> _PROBLEM DESCRIPTION_: In the entries below, how many lines contain "Design"? Answer with the number and nothing else.

> _DATASET RECORDS_:
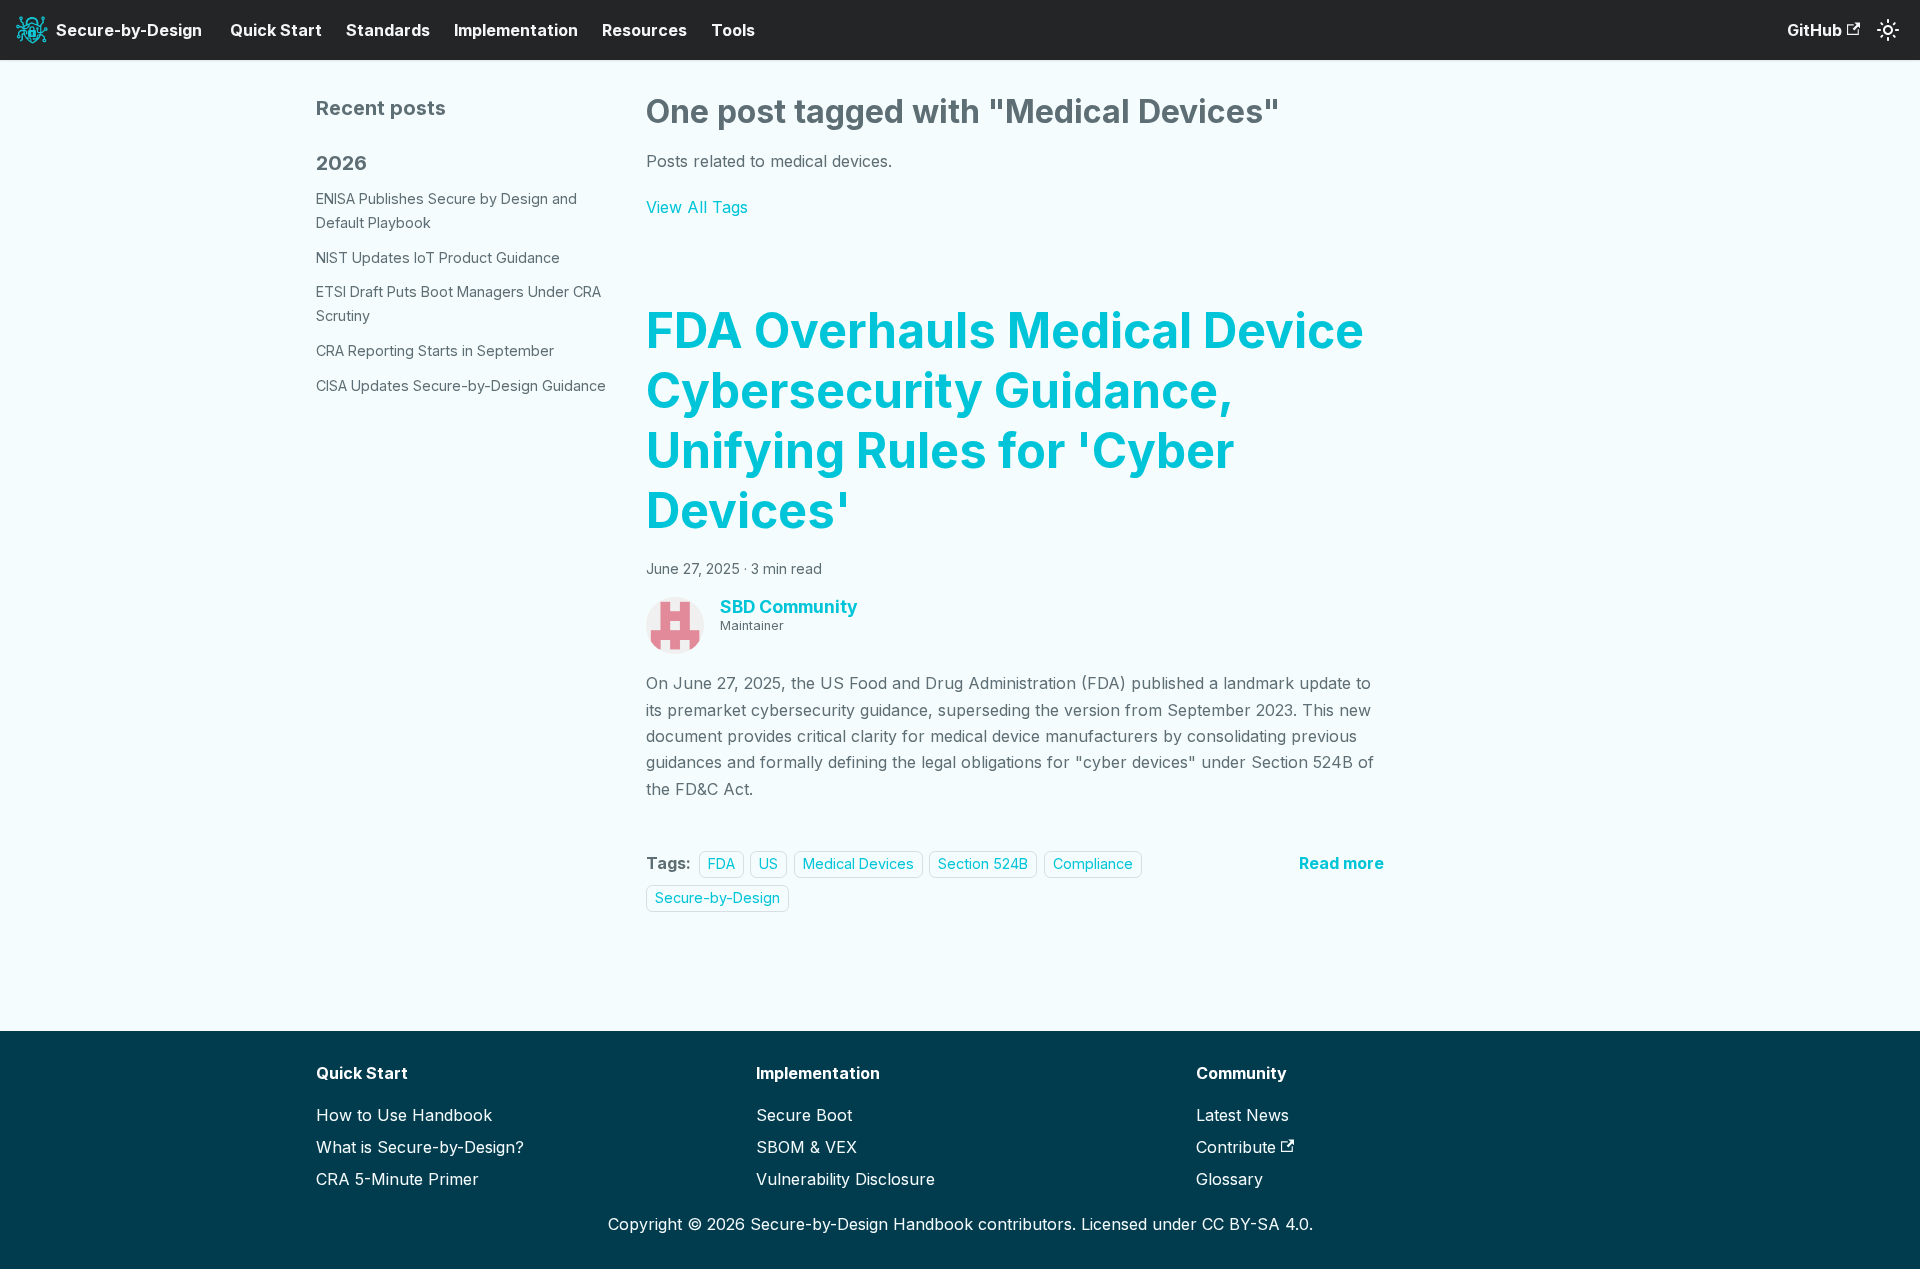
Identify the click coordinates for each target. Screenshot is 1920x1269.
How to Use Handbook (404, 1115)
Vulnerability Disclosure (845, 1179)
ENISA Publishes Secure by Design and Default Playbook (446, 210)
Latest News (1242, 1115)
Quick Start (276, 30)
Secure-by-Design (717, 897)
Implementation (516, 30)
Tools (733, 30)
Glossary (1229, 1179)
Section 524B (983, 863)
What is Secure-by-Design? (420, 1147)
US (768, 863)
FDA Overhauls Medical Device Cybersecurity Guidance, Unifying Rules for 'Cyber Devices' (1005, 420)
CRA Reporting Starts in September (435, 350)
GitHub (1814, 30)
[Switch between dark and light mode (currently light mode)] (1888, 30)
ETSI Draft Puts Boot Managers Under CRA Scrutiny (458, 303)
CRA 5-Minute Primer (397, 1179)
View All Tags (697, 207)
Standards (388, 30)
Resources (644, 30)
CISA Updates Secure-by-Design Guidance (461, 385)
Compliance (1093, 863)
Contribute (1236, 1147)
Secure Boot (804, 1115)
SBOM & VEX (806, 1147)
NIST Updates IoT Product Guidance (438, 257)
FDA (721, 863)
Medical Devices (858, 863)
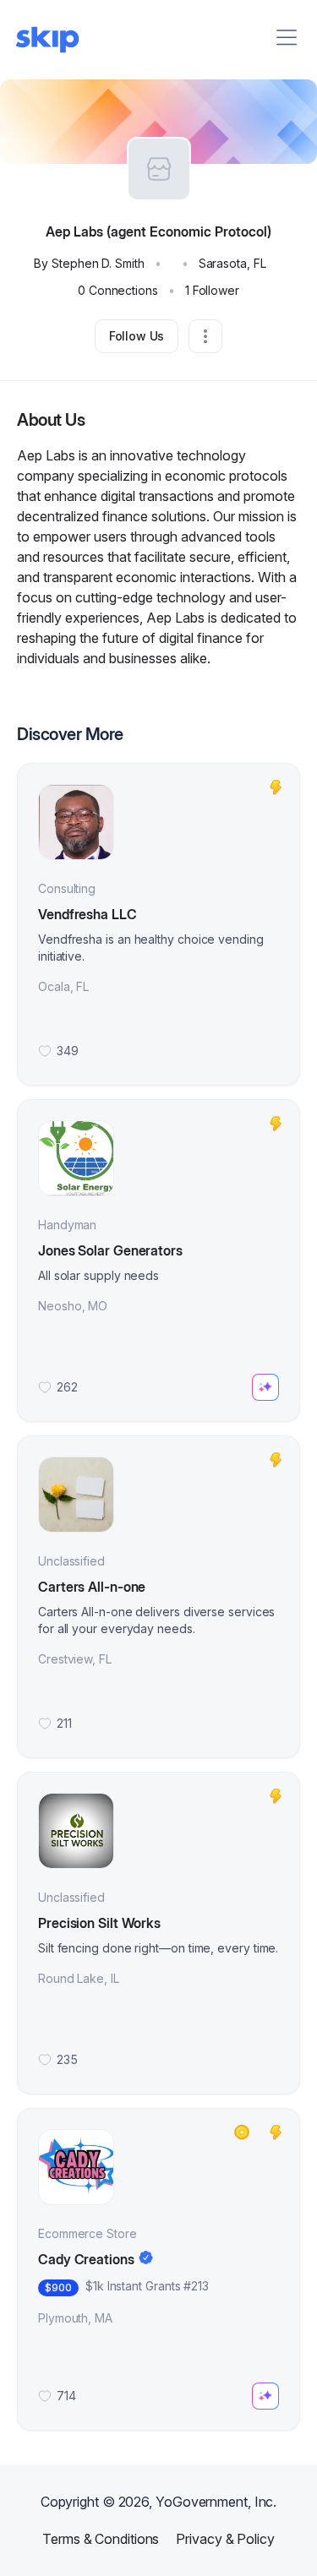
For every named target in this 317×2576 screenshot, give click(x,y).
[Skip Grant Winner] (241, 2132)
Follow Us (137, 336)
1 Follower (212, 290)
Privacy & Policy (225, 2538)
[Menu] (286, 37)
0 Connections (118, 290)
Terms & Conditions (100, 2538)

> _SOLUTION FOR THIS PROBLEM_: 4